We're SiriusXM subscribers.  We typically listen to in the car. (And occasionally using their fantastic app.)

I love Spotify, but we're not currently subscribers.

After using Spotify on Sonos, that will change.

Our Spotify use has been on the iMac - we can play songs on-demand, usually through the iMac's speakers.

Sonos only lets you use Spotify if you're a subscriber, but if you are - WOW. All of that music, on demand, coming through actual stereo equipment.

We're also Amazon Prime members. Prime Music is a Spotify-style "on demand" music streaming service. While Amazon Music is available on Sonos, Prime Music is not as of January 2015.

As soon as that changes, Prime Music could be a Spotify replacement.
It's not as good, but it might be good enough.

Beats Music is available on Sonos - and there are rumors that Apple has something interesting on the way here. We'll stay tuned.

Finally, we listen to a number of terrestrial radio stations and internet radio stations that are available on Sonos - most notably, Chicago's Finest Rock, WXRT.

At the start, we'll be adding the following sources to our Sonos (yours will likely be different):

  • iTunes Library
  • Spotify
  • Sirius XM
  • A Few Radio Stations
The only incremental cost here will be the cost of the Spotify subscription - and that monthly charge will only continue until Prime Music is available on Sonos. 

4. Link Your Existing Music Sources

If you want to get your iTunes library into Sonos, you need to download the Sonos Desktop Controller on your PC or Mac.
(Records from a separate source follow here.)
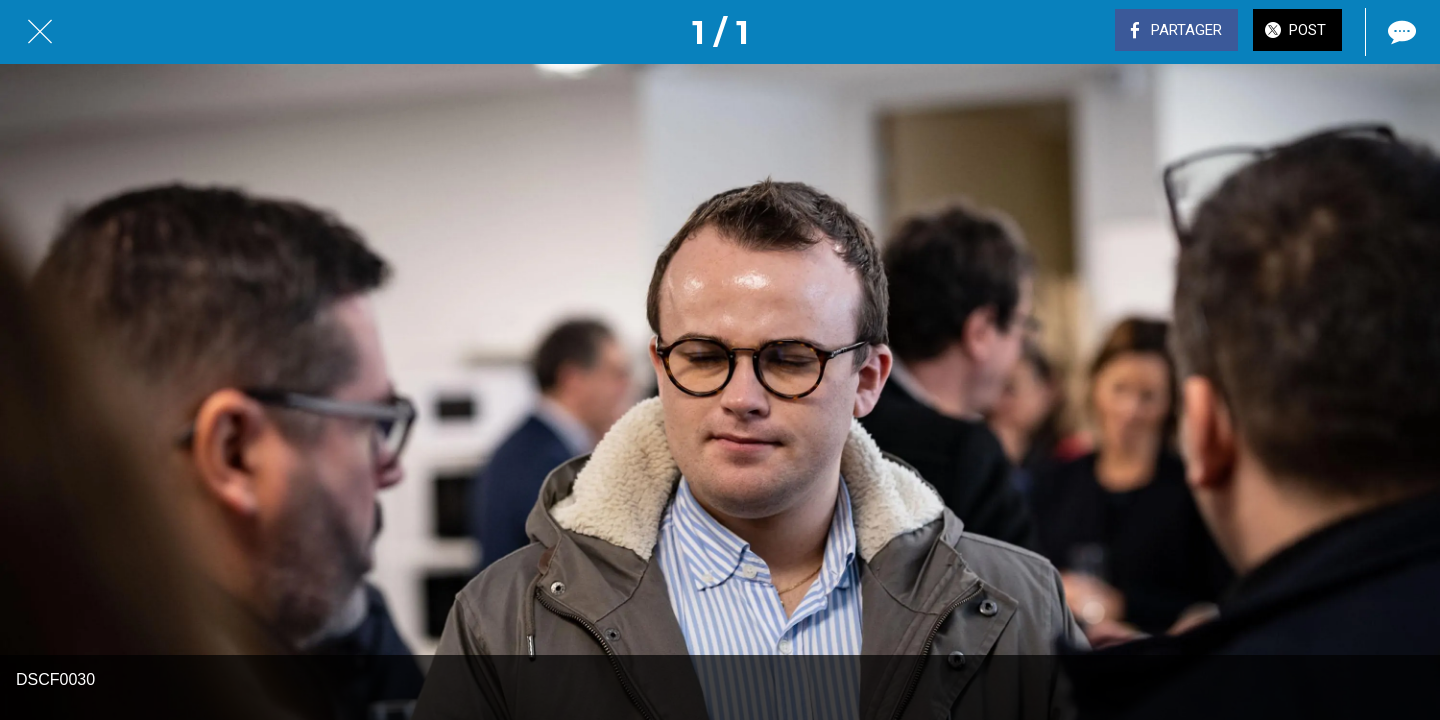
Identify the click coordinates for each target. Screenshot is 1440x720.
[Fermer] (40, 32)
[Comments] (1400, 32)
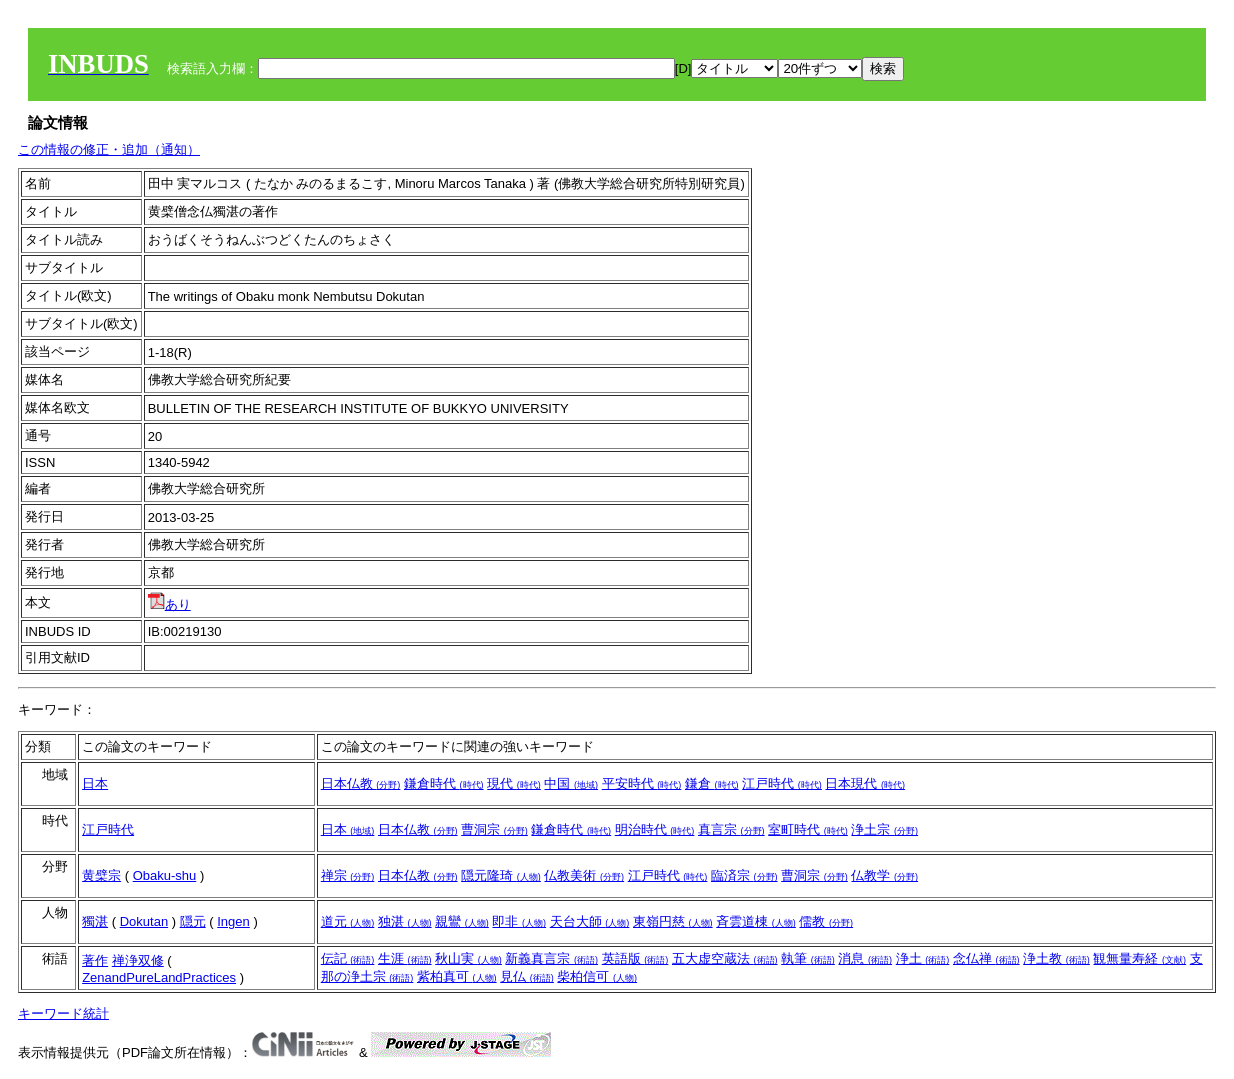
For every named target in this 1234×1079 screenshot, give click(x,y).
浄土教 (1056, 958)
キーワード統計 (63, 1013)
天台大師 (590, 921)
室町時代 (808, 829)
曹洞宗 (494, 829)
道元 (348, 921)
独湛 (405, 921)
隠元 (193, 921)
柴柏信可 (597, 976)
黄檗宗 (101, 875)
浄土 (923, 958)
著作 (95, 960)
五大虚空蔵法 (725, 958)
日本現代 (865, 783)
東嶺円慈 (673, 921)
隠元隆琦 (501, 875)
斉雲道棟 (756, 921)
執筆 (808, 958)
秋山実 (468, 958)
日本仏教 (361, 783)
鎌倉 (712, 783)
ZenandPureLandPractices (159, 977)
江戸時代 (782, 783)
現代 (514, 783)
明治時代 (655, 829)
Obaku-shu (165, 875)
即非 (519, 921)
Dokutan (144, 921)
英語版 (635, 958)
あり (169, 604)
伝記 (348, 958)
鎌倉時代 (444, 783)
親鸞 (462, 921)
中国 (571, 783)
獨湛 (95, 921)
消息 (865, 958)
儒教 (826, 921)
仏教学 (884, 875)
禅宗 (348, 875)
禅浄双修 (138, 960)
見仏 (527, 976)
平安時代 (642, 783)
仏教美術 (584, 875)
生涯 (405, 958)
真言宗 (731, 829)
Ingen (233, 921)
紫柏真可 (457, 976)
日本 (95, 783)
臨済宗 (744, 875)
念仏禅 (986, 958)
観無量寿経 (1139, 958)
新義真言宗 (551, 958)
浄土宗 (884, 829)
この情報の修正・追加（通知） (109, 149)
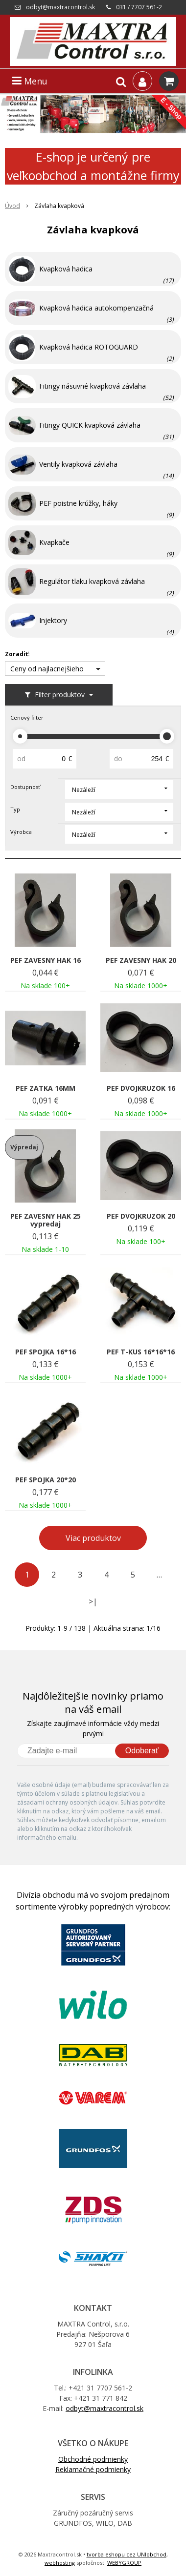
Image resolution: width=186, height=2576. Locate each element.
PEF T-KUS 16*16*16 (141, 1352)
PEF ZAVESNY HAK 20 (141, 960)
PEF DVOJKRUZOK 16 (141, 1088)
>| (93, 1601)
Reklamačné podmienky (93, 2469)
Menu (29, 81)
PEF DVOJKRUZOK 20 (141, 1216)
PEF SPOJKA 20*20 (45, 1480)
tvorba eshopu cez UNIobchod (126, 2554)
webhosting (60, 2562)
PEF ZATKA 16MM (45, 1088)
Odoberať (142, 1750)
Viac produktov (93, 1538)
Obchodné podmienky (93, 2459)
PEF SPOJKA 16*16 (45, 1352)
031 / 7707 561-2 (139, 7)
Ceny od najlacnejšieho (47, 668)
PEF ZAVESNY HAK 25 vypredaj (45, 1220)
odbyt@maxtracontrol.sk (60, 7)
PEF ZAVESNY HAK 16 (45, 960)
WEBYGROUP (124, 2562)
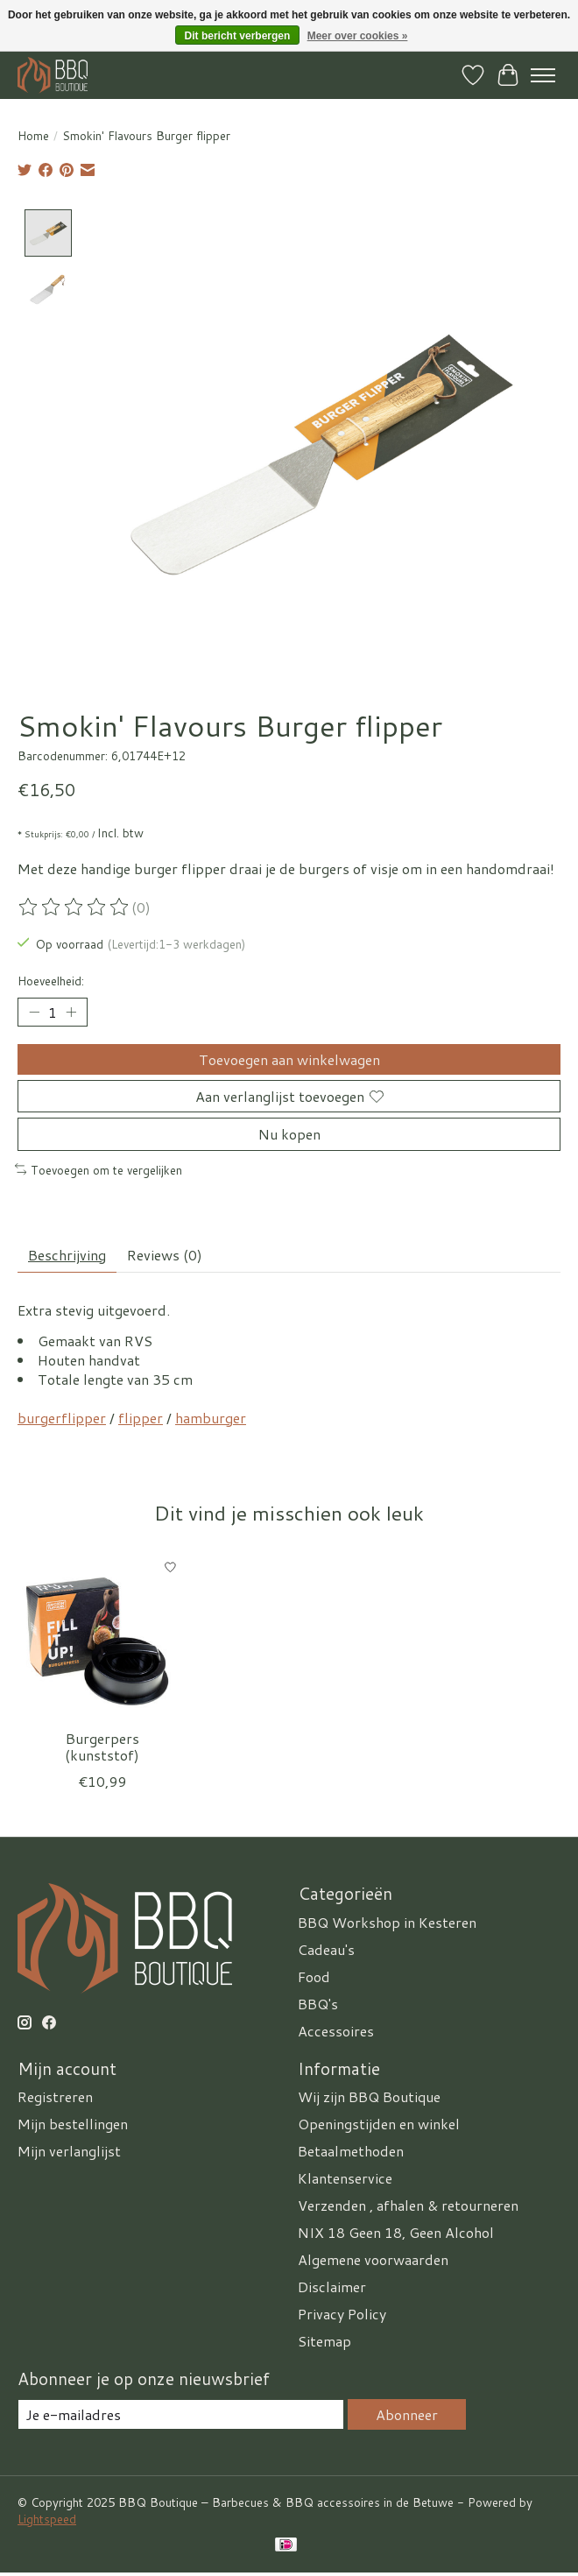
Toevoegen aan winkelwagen (289, 1059)
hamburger (210, 1417)
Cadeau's (326, 1948)
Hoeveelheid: (51, 980)
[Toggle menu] (542, 75)
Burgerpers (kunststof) (102, 1746)
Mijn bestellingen (73, 2124)
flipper (140, 1417)
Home (33, 135)
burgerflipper (62, 1417)
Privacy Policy (342, 2314)
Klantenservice (345, 2178)
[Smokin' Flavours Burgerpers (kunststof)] (102, 1634)
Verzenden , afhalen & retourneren (408, 2205)
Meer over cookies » (357, 36)
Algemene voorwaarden (373, 2259)
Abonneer (407, 2414)
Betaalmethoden (351, 2151)
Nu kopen (289, 1134)
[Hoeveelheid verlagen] (34, 1011)
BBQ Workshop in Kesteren (387, 1921)
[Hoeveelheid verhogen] (71, 1011)
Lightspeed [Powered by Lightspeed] (47, 2518)
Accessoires (336, 2030)
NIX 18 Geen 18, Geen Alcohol (396, 2232)
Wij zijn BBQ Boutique (369, 2096)
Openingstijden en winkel (379, 2124)
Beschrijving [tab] (67, 1255)
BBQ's (318, 2003)
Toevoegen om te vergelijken (98, 1169)
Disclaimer (332, 2286)
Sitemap (324, 2341)
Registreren (55, 2096)
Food (314, 1976)
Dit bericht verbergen (238, 36)
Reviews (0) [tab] (164, 1255)
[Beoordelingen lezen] (74, 906)
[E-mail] (181, 2414)
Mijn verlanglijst (69, 2151)
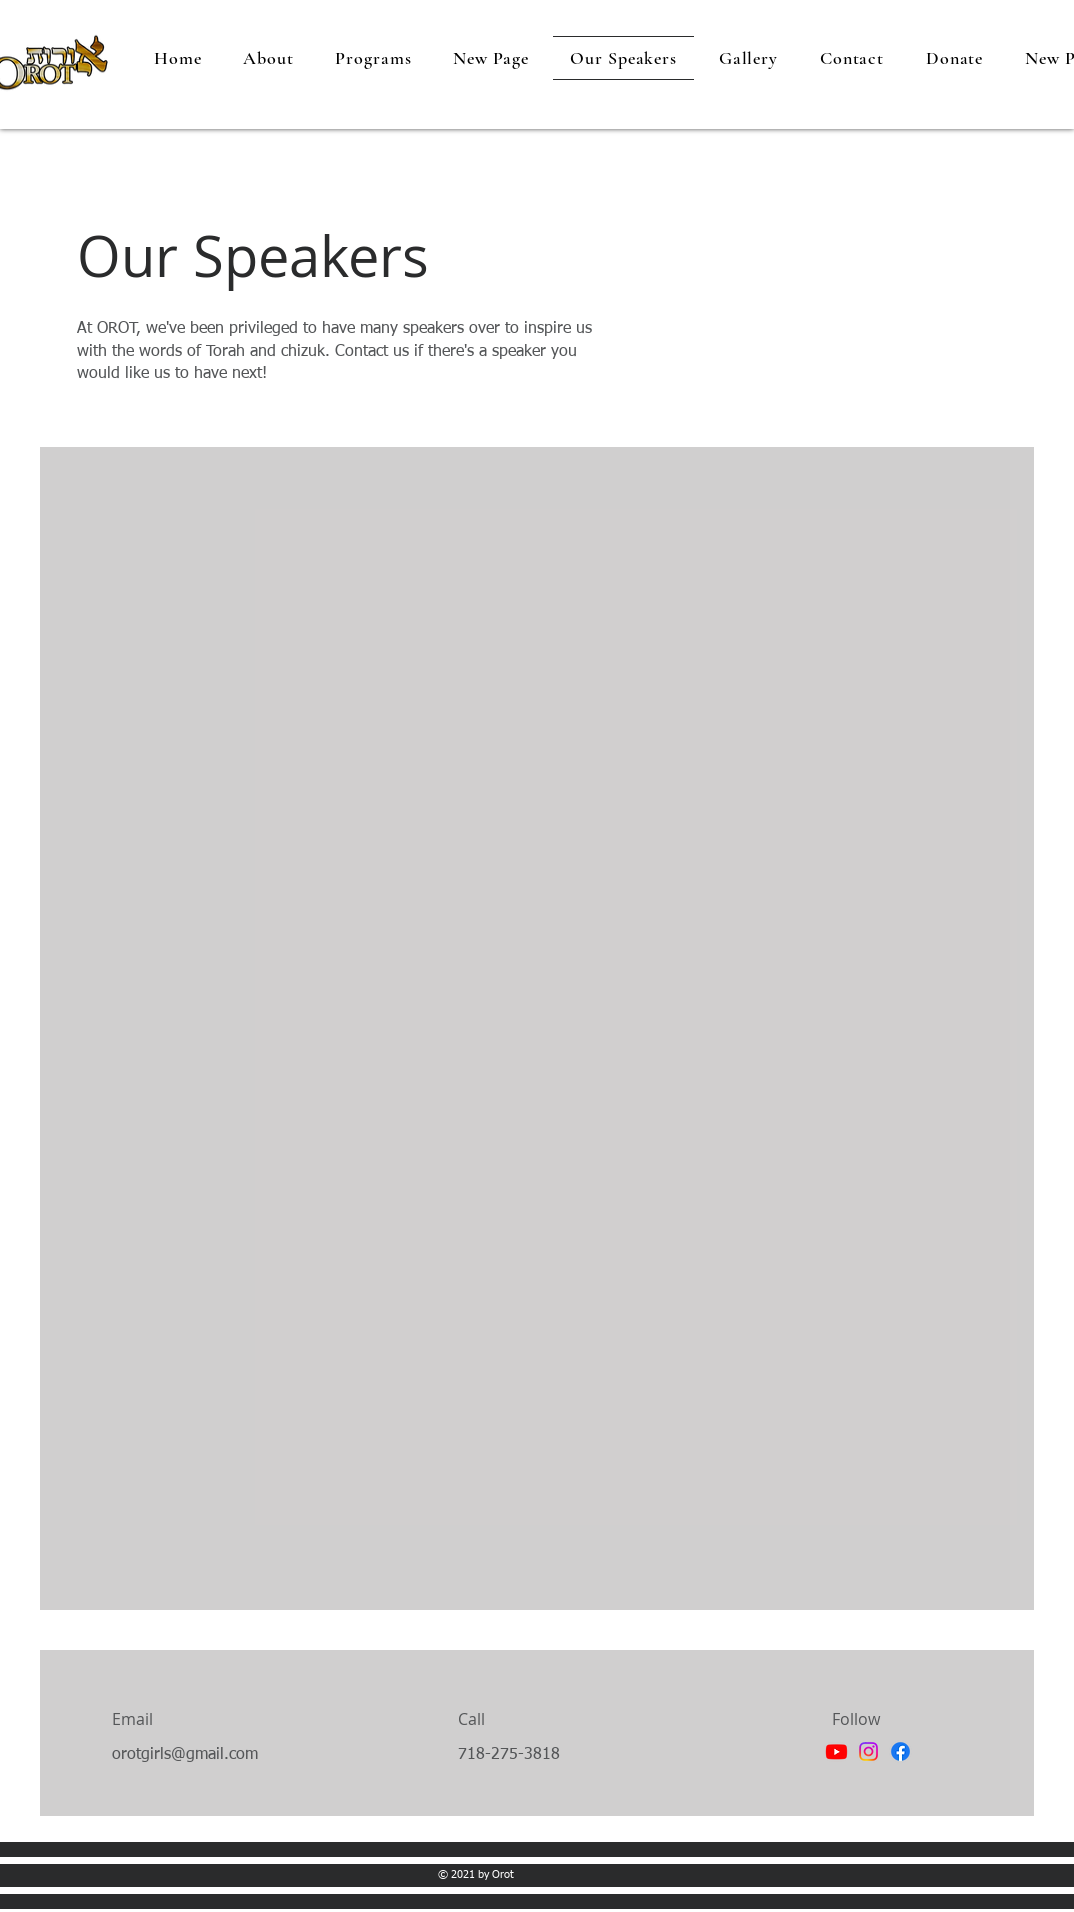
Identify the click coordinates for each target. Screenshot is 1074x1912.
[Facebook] (900, 1751)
It's a pretty simple process. Once the application is installed and configured, you point the application to your music library, it syncs for a while..... and your music library is fully available through Sonos.

You don't need to have iTunes open.
You don't need to have the Sonos Desktop Controller open.
It just works, no matter what.

It will be nice getting acquainted with our music library again!

5. Configure Your Sonos App

This is really the most important step. The Sonos app is how you set up your Sonos equipment.

It's how you add music services.

And in most cases, it's how you're going to be selecting and playing music.

The good news is this - the Sonos App is remarkably easy to use.

It adopts the UI of each music source - using Spotify in Sonos works very much like using Spotify in its native app.

My favorite part of the Sonos experience is that you don't HAVE to use the app.

During the holidays, for instance, we had the PLAY:1 tuned to SiriusXM's holiday channel. If we wanted music, we'd hit the "on" button on the PLAY:1, and it immediately started playing music.

No need to get your phone out. No need to go to the computer. Once it's set up, you're good to go.

This is a "connected home" system that really "gets it" - while smartphone control is nice, it shouldn't be required.

I don't want to have to get my iPhone out in order to turn off my lights, or to set a lighting "scene". I want buttons on the wall to do that.

With Sonos, I don't NEED to use the phone to hear music. Just turn the thing on. It's remarkable.